Sister Lilly, reached out through the bars of the gate and gripped Petharic’s left arm. “There’s something more than fear and adrenaline driving the child. You and I both saw the injury. That boy was not likely to have lived to the end of the week, perhaps not the day. And now he’s strong enough to kill two grown men, mortally injure a third, all while eluding a complex full of students of the martial arts.

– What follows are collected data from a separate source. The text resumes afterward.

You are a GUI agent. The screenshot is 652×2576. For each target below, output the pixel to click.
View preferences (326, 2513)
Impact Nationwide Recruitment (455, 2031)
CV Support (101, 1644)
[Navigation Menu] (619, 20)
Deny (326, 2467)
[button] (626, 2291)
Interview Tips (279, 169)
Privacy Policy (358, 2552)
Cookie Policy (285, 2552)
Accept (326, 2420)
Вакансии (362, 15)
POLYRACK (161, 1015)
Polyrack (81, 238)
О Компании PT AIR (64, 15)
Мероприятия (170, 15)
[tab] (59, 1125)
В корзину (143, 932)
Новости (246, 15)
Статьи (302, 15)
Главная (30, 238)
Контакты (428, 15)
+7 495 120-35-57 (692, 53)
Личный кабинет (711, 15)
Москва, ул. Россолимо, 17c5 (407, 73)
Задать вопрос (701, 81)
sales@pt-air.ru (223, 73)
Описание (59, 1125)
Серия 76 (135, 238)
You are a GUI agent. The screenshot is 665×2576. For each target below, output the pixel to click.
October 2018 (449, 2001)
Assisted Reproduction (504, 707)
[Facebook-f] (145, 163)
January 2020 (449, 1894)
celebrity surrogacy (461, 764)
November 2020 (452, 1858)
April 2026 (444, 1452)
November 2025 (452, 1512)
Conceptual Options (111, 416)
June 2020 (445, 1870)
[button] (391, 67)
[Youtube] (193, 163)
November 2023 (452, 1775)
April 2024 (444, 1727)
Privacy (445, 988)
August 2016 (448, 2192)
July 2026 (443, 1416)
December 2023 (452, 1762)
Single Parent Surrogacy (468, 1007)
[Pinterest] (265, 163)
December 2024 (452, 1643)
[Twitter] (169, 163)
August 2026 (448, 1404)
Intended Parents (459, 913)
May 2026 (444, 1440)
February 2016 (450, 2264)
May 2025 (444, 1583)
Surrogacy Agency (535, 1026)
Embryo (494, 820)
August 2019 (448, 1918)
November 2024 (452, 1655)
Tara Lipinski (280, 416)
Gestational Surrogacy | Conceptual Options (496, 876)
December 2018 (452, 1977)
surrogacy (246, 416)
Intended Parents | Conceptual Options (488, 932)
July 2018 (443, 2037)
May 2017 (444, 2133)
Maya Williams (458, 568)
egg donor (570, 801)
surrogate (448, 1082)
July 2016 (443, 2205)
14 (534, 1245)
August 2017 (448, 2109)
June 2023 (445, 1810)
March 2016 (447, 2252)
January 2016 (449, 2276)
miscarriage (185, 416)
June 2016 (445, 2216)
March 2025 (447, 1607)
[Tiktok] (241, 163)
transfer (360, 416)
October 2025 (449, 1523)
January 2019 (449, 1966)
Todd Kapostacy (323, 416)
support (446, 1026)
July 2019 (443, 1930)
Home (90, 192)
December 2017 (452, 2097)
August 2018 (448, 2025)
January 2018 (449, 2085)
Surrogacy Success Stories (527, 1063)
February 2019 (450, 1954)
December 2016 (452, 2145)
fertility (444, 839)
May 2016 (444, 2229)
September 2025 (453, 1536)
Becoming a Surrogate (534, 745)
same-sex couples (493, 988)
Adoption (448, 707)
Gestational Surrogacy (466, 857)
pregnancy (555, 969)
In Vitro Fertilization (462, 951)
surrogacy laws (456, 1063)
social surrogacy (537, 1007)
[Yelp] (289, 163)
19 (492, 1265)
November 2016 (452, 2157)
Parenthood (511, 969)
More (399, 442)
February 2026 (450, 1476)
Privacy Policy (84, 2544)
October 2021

Petharic ran his fingers through his hair, trying to process the events of the day. His chest was beginning to ache again. He turned his head and coughed. The laudanum he’d taken earlier was wearing off, leaving him with a headache and a sore throat. Further muddling his thought process was the searing pain in his right arm; he found it hard to concentrate. He reached into his pocket and awkwardly removed the bottle of laudanum.
“Your arm; here, let me help you with that,” said Lilly, taking the bottle and pulling the cork for him. Petharic, took only one measure then handed her the bottle to recork. “My name is Petharic.”
“Under different circumstances I would say I am pleased to meet you, Mr. Petharic.”
“I know where the boy went,” said Petharic, he then glanced at the sword Lilly wore in a scabbard cinched about her waist. “Are you able to unlock this gate. I am weakened. I may need help.”
“I don’t have a key,” Lilly sounded apologetic.
Without further word, Petharic turned and started to run back toward Clockhaven.